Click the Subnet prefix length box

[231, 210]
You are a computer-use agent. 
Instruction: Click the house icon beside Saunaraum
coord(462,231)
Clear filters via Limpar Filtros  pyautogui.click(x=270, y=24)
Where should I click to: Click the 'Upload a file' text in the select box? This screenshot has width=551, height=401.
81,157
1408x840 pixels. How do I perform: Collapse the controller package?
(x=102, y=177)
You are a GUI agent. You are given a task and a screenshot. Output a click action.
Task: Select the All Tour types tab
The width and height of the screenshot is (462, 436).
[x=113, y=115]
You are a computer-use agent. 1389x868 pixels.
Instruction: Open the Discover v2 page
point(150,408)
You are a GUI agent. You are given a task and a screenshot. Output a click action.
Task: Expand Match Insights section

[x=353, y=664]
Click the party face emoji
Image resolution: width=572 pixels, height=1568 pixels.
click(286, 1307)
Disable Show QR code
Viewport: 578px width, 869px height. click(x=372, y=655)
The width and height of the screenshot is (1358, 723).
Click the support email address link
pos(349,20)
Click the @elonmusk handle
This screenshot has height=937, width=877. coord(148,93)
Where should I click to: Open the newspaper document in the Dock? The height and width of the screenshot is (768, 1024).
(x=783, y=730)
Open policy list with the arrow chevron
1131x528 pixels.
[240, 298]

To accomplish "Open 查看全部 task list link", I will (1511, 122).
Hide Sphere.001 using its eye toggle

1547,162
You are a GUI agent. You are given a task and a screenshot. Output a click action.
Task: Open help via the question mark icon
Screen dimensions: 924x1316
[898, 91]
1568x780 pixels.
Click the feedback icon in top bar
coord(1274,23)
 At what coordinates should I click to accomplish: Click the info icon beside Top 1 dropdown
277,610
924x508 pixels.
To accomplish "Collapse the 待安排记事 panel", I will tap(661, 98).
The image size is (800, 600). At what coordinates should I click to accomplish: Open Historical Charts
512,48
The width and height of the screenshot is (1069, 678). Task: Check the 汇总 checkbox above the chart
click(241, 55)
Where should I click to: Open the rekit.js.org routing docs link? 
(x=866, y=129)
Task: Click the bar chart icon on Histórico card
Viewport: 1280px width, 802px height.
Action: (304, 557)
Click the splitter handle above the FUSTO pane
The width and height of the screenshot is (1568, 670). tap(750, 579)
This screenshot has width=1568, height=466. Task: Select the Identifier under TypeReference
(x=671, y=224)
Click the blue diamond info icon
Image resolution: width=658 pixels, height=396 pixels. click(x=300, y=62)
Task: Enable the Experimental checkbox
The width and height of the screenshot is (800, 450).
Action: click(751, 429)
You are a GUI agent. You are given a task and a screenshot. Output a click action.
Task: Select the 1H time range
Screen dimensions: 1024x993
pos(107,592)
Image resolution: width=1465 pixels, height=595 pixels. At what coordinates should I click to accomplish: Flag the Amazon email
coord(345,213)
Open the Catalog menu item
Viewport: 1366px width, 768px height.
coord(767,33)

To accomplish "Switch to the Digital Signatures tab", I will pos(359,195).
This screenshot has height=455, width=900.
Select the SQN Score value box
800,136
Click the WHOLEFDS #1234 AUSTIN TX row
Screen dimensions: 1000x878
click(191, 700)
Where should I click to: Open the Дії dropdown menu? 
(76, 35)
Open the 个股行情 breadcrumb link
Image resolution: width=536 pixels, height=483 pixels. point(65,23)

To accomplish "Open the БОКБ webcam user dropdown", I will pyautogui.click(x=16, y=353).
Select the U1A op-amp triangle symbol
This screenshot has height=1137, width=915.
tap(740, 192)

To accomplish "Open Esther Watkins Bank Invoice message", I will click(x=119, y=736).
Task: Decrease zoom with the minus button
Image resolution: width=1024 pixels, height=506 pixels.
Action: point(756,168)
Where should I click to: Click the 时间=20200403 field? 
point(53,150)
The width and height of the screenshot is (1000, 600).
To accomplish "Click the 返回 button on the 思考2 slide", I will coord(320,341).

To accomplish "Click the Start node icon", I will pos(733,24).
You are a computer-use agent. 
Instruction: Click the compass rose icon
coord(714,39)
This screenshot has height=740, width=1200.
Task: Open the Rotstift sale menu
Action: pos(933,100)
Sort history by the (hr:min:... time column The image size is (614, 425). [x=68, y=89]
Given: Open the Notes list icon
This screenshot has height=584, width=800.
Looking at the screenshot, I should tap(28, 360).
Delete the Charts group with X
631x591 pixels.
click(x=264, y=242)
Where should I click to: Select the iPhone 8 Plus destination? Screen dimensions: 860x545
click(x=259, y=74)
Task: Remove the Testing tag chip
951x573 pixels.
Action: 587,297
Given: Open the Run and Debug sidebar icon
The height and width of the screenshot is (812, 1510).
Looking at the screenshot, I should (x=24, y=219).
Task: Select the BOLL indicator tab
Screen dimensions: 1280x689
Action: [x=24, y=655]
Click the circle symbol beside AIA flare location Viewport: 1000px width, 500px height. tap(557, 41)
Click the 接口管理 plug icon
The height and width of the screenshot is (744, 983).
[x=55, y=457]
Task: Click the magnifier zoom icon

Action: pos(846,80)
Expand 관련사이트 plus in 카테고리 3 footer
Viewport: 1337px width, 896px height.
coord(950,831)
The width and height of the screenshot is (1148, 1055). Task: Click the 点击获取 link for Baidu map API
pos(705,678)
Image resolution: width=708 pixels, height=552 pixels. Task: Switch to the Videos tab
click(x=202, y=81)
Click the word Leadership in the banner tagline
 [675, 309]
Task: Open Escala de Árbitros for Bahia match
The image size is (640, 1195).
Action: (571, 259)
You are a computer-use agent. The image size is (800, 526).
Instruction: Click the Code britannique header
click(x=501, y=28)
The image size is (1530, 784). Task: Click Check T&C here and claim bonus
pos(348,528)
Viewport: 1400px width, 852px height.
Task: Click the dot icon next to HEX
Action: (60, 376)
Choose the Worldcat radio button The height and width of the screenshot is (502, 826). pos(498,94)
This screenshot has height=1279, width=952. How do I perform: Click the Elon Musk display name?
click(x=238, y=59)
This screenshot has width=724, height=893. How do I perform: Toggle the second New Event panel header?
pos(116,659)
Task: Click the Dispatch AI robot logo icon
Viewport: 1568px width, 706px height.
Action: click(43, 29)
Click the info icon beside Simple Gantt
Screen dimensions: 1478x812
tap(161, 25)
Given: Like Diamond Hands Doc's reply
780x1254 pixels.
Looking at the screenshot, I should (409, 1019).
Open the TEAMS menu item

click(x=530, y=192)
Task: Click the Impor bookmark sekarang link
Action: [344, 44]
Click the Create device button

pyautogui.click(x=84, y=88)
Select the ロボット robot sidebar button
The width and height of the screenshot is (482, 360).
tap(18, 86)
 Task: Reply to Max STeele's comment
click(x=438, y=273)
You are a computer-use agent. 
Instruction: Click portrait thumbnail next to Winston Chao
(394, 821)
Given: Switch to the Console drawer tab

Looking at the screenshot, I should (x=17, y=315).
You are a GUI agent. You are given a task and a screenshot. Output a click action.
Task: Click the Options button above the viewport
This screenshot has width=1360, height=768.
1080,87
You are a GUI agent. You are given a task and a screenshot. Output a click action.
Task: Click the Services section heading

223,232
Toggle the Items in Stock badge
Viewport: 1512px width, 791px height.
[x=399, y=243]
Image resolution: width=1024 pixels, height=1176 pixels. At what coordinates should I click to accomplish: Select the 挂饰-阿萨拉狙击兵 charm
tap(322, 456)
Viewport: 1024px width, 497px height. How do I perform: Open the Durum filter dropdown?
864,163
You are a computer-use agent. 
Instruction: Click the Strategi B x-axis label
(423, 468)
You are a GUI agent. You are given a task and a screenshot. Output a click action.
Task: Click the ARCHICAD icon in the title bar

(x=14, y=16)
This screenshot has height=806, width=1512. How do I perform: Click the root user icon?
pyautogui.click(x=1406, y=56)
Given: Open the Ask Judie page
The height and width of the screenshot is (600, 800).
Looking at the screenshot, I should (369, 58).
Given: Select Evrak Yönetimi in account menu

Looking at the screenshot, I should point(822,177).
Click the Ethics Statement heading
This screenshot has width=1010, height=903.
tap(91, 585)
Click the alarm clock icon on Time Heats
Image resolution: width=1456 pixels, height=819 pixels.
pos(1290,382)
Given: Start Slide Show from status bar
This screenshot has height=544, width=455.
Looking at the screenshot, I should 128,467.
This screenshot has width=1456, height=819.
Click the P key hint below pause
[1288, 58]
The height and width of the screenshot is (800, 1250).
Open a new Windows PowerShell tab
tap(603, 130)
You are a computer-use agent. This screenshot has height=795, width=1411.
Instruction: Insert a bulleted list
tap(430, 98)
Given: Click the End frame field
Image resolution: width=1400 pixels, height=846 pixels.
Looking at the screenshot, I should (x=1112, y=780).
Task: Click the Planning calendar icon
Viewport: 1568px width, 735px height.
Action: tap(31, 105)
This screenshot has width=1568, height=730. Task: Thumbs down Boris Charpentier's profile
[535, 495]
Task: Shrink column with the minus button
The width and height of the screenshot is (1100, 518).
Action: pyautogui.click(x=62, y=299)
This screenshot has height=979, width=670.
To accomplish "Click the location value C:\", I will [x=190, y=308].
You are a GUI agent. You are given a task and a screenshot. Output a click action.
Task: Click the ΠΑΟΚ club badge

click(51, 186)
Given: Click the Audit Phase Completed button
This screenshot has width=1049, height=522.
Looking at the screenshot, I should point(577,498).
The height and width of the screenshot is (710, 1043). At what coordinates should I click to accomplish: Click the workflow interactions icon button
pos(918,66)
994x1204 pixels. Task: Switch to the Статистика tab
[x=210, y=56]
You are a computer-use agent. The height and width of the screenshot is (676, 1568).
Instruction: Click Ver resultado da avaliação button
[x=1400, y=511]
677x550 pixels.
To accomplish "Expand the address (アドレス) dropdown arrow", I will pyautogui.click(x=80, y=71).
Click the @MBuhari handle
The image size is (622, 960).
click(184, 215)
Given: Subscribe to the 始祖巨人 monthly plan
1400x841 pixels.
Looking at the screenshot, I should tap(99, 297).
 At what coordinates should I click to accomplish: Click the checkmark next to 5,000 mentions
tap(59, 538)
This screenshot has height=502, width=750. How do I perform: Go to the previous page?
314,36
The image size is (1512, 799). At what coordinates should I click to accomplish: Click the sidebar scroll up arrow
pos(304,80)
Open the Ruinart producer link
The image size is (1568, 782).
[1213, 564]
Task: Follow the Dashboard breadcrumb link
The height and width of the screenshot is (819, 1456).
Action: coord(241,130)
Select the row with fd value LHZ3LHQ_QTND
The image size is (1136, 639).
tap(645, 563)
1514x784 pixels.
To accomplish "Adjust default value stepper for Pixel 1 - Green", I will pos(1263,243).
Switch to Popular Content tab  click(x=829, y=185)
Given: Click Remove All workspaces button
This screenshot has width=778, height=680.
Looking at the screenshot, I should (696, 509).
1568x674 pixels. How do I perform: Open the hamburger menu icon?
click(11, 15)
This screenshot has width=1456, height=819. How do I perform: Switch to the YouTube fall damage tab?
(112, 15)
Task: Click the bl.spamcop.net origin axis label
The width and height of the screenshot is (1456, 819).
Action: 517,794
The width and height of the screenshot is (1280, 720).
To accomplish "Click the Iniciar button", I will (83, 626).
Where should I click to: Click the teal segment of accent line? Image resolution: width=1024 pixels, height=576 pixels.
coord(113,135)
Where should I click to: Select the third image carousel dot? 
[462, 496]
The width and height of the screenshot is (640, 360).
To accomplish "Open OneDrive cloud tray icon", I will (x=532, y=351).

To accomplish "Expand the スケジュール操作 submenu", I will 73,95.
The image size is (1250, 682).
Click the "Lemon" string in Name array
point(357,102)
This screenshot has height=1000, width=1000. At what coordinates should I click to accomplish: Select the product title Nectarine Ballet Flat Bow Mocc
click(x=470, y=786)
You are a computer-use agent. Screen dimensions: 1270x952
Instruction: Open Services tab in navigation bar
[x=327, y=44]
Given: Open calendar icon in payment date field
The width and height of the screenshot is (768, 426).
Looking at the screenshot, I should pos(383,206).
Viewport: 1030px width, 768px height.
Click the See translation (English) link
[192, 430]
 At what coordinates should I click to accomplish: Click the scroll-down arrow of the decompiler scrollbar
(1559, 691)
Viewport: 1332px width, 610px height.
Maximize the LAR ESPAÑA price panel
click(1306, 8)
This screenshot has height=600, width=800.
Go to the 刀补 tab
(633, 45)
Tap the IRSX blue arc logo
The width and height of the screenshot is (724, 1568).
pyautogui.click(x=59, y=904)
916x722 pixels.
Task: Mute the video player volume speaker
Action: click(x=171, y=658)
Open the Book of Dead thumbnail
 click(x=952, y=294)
--
EXERCISE DIRECTIONS =
Return every line from the lines above that contains the word "arrow", matching case exactly.

EXERCISE RESPONSE =
Open policy list with the arrow chevron
To accomplish "Expand the address (アドレス) dropdown arrow", I will pyautogui.click(x=80, y=71).
The image size is (1512, 799). At what coordinates should I click to accomplish: Click the sidebar scroll up arrow
 At what coordinates should I click to accomplish: Click the scroll-down arrow of the decompiler scrollbar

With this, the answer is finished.